AVAILABLE DATA Start Marker
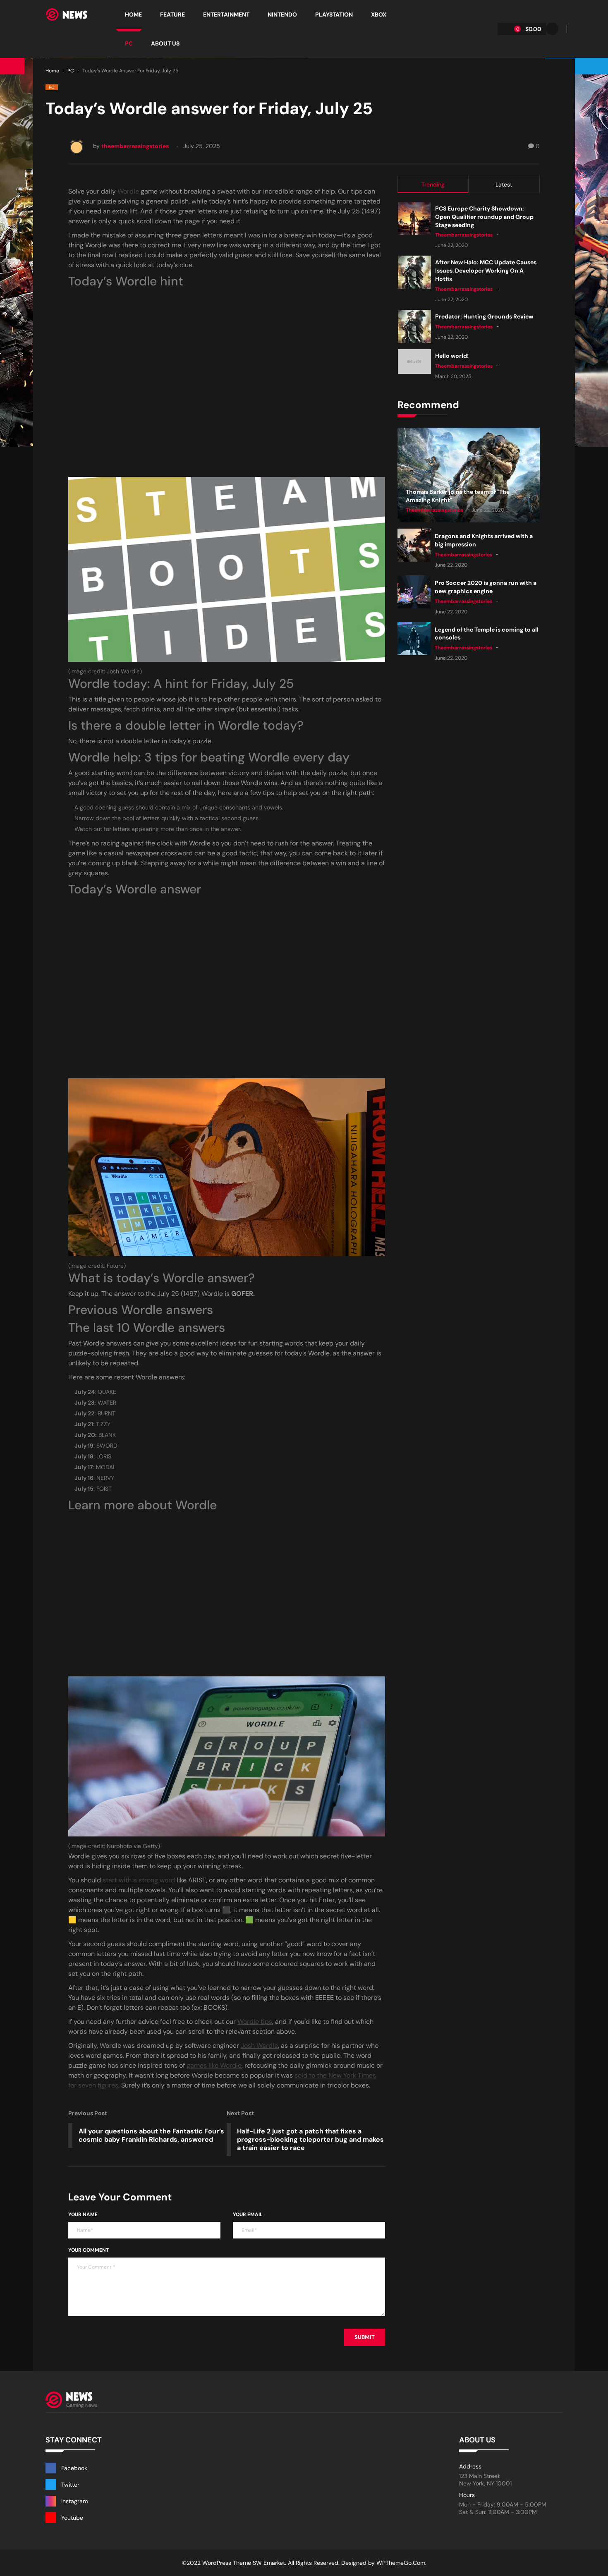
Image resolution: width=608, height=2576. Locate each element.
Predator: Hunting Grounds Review (484, 316)
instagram (74, 2501)
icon (19, 14)
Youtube (72, 2517)
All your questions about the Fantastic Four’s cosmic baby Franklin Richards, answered (151, 2135)
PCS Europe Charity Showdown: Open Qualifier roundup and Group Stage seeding (484, 217)
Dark (552, 29)
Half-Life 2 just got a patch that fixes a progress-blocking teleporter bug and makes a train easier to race (310, 2139)
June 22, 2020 (451, 245)
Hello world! (452, 355)
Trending (433, 184)
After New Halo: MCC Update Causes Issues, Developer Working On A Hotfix (485, 270)
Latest (503, 184)
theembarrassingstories (135, 146)
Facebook (74, 2468)
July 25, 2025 (201, 146)
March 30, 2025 (453, 376)
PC (70, 70)
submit (364, 2337)
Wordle (128, 191)
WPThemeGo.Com (400, 2562)
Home (52, 70)
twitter (70, 2484)
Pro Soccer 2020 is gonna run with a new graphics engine (485, 587)
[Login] (562, 29)
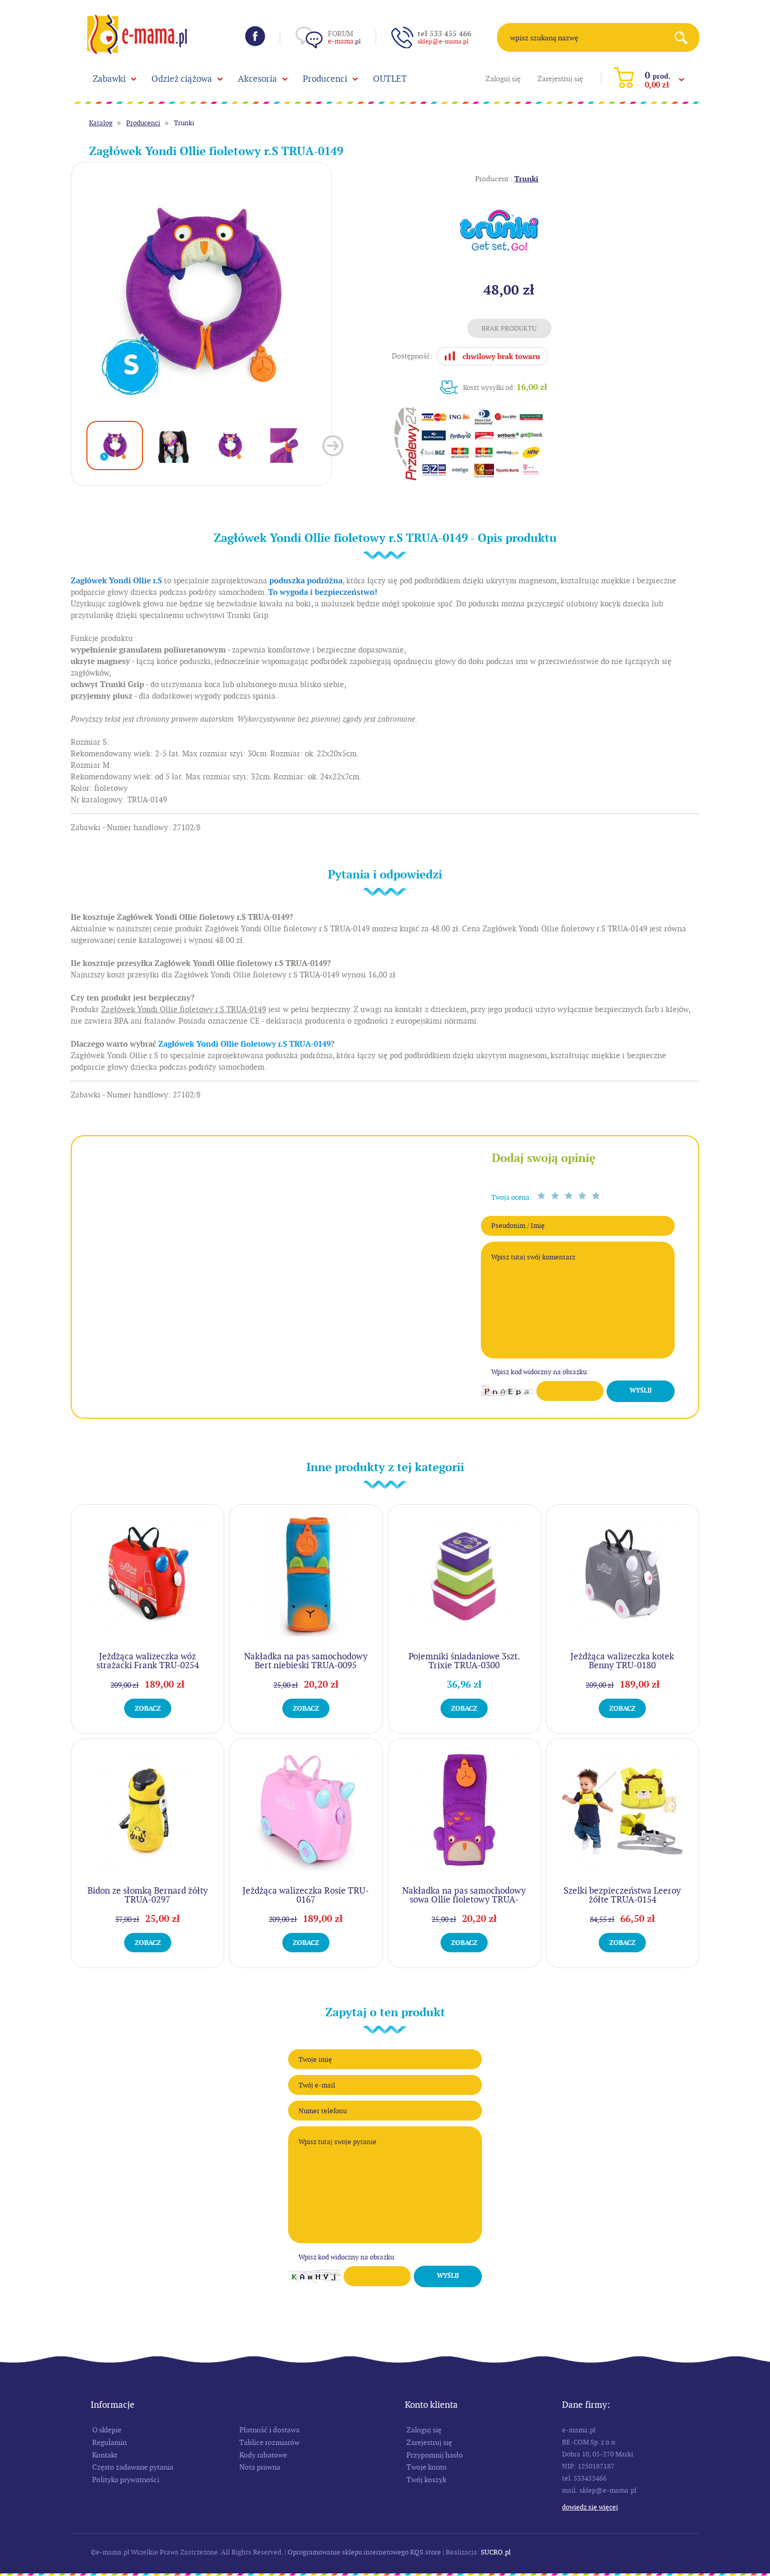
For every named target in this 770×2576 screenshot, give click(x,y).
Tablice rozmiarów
AVAILABLE DATA End Marker
[WHAT IS BEING ASKED] Leave the images aside and retype each line of the listing above exactly.

[TASK RESULT]
Image resolution: width=608, height=2576. Locate each element.
Predator: Hunting Grounds Review (484, 316)
instagram (74, 2501)
icon (19, 14)
Youtube (72, 2517)
All your questions about the Fantastic Four’s cosmic baby Franklin Richards, answered (151, 2135)
PCS Europe Charity Showdown: Open Qualifier roundup and Group Stage seeding (484, 217)
Dark (552, 29)
Half-Life 2 just got a patch that fixes a progress-blocking teleporter bug and makes a train easier to race (310, 2139)
June 22, 2020 (451, 245)
Hello world! (452, 355)
Trending (433, 184)
After New Halo: MCC Update Causes Issues, Developer Working On A Hotfix (485, 270)
Latest (503, 184)
theembarrassingstories (135, 146)
Facebook (74, 2468)
July 25, 2025 (201, 146)
March 30, 2025 (453, 376)
PC (70, 70)
submit (364, 2337)
Wordle (128, 191)
WPThemeGo.Com (400, 2562)
Home (52, 70)
twitter (70, 2484)
Pro Soccer 2020 is gonna run with a new graphics engine (485, 587)
[Login] (562, 29)
For every named target in this 770×2576 screenshot, give click(x,y).
Tablice rozmiarów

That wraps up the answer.